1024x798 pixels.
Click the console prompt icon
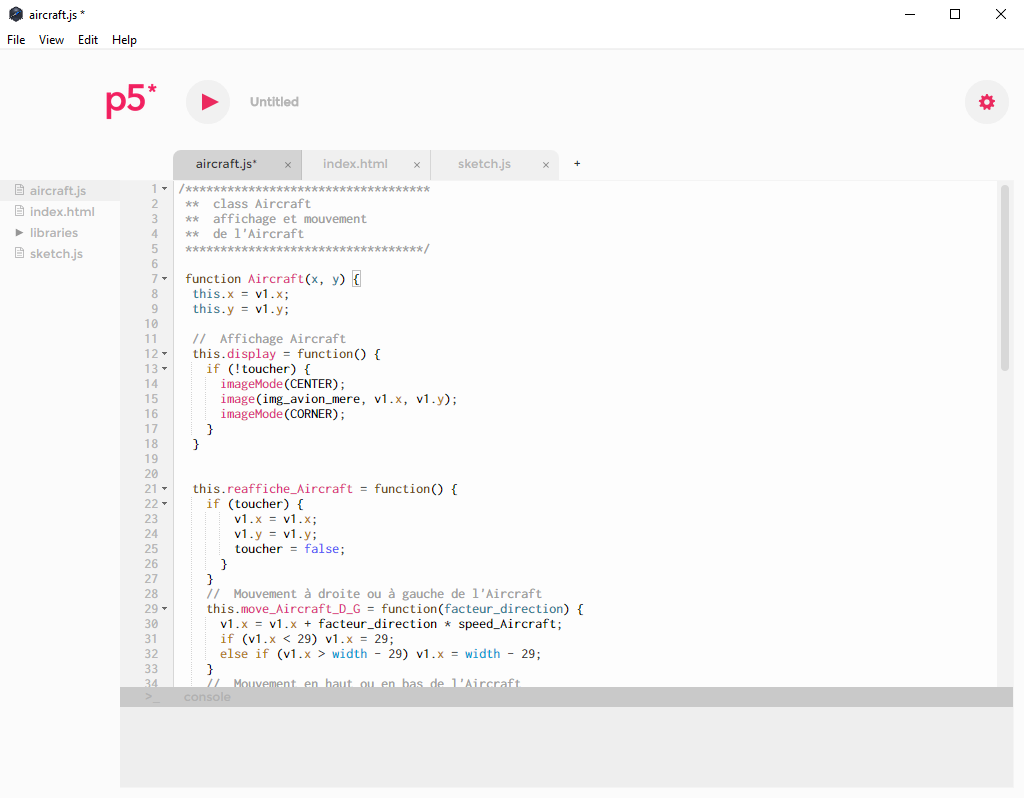(152, 697)
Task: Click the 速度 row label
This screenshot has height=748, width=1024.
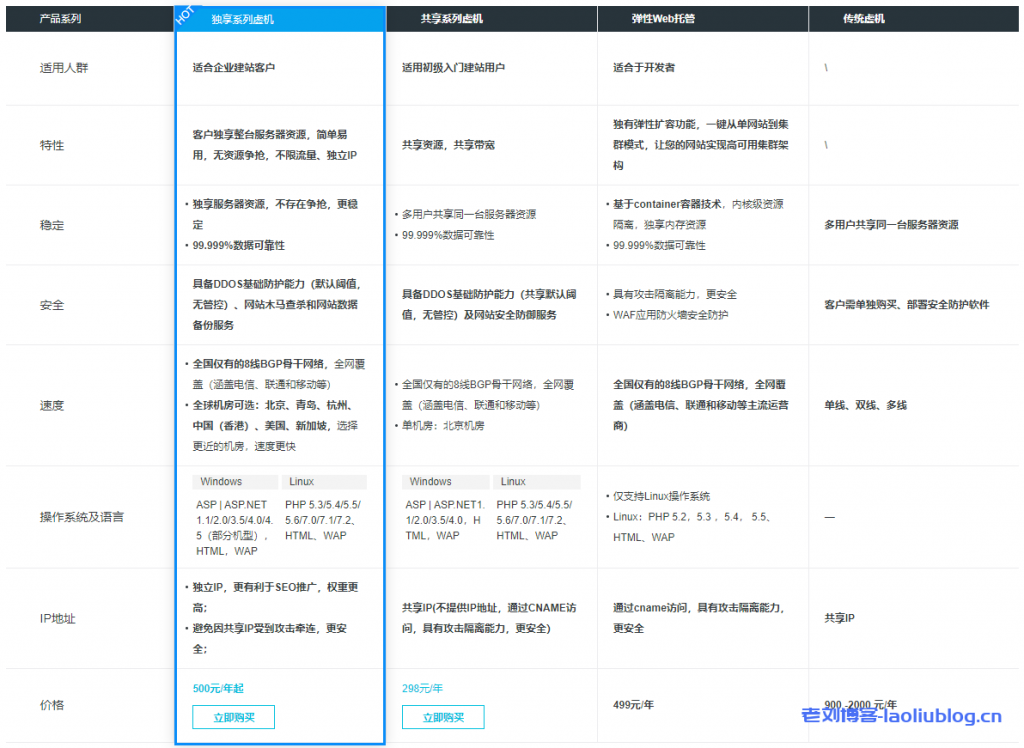Action: (52, 405)
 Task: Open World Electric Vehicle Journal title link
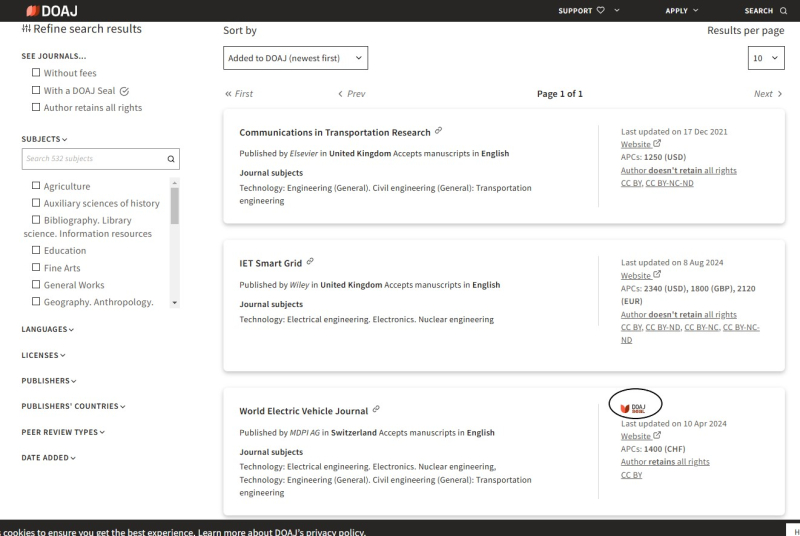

--- --- ---

* **WHAT IS NEEDED**: Leave out the pictures and set down everything else in the entries above exactly.

* **TASK ANSWER**:
1024x798 pixels.
Click the console prompt icon
(152, 697)
Task: Click the 速度 row label
This screenshot has height=748, width=1024.
Action: (52, 405)
 Task: Open World Electric Vehicle Journal title link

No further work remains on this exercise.